Wednesday, September 7, 2011

Bankruptcy of Member--California LLC

Question: We have an LLC in California with 4 equal members. Two members are going through Ch.13 bankruptcy. Our operating agreement states that the LLC shall be dissolved by bankruptcy of a member. It also states that if at least two members remain they can vote to continue the company within 90 days. If the two remaining members vote to continue the company does that mean the two members in bankruptcy only have an economic interest in the company? Does just filing for bankruptcy dissolve the LLC or does the court need to take their ownership in order for the LLC to be dissolved?
Answer: The bankruptcy of a member is not an event of dissolution under the California LLC Act, see Cali. Corp. Code § 17350, et alia. Thus, unless your LLC operating agreement clearly states that the company is to be dissolved due to the events described above, there is no dissolution. It comes down to interpretation of the LLC operating agreement. More importantly, I believe the burden will be on those members wishing the LLC to be dissolved to show that events have occurred that require dissolution of the LLC under the operating agreement. Those members wishing dissolution will have to file a petition with the court claiming an event of dissolution has occurred under the operating agreement per Section 17350.(a).
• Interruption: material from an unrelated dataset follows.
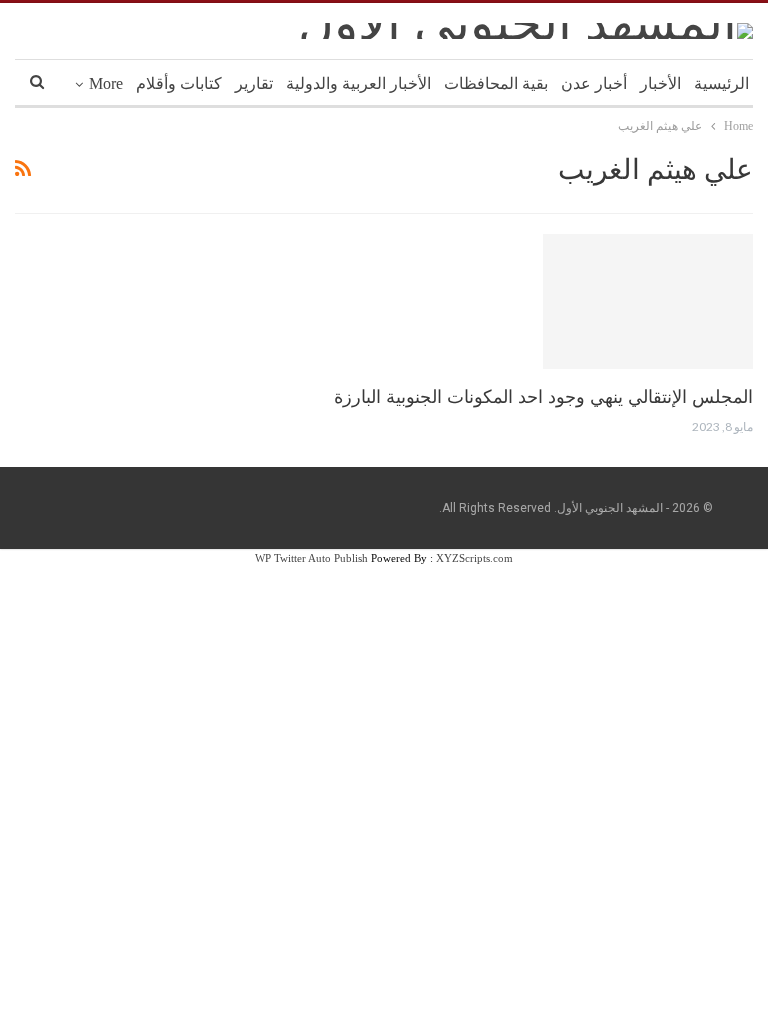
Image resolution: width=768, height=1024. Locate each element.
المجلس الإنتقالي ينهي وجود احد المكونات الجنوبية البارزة (543, 397)
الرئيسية (721, 83)
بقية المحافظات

Your ultimate questions seems to be what happens to the interests of the members who declared bankruptcy if the company is able to continue. The LLC Acts of most states explicitly provides that status as an LLC member ends upon the filing of bankruptcy petition and, thereafter, the member (or his bankruptcy estate) is merely a holder of an economic interest. For example, see Del. LLC Code § 18-304. Events of bankruptcy. I could not find a section in the California LLC Act specifically addressing bankruptcy of a member such as the linked section from the Delaware Act; however, there are several provisions in the California Act regarding assigned of LLC members interests that I think essentially get one to the same place.
Cal. Corp. Code. § 17300. A membership interest and an economic interest in a limited liability company constitute personal property of the member or assignee. A member or assignee has no interest in specific limited liability company property.

Cal. Corp. Code. § 17302. (a) On application by a judgment creditor of a member or of a member's assignee, a court having jurisdiction may charge the assignable membership interest of the judgment debtor to satisfy the judgment. The court may appoint a receiver of the share of the distributions due or to become due to the judgment debtor in respect to the limited liability company and may make all other orders, directions, accounts, and inquiries that the judgment debtor might have made or that the circumstances of the case may require.

Cal. Corp. Code. § 17303. (a) Except as otherwise provided in the articles of organization or the operating agreement, an assignee of an interest in a limited liability company may become a member only if a majority in interest of the other members vote in favor of the assignee's admission to the limited liability company as a member.
These are default provisions of the California LLC Act for the situation where a creditor takes possession through assignment of a member's interest in the company. They apply when the operating agreement is silent on the issue. If your operating agreement states that a member becomes an economic interest holder upon filing bankruptcy, then it controls over the Cali. LLC Act. Under the California LLC Act, it looks like the bankruptcy estate of the members who declared bankruptcy are essentially assignees of the member-debtor and, thus, only entitled to a charging order and, further, are not entitled to become members of the LLC.

Please take the issue to a local bankruptcy attorney for a legal opinion on this issue.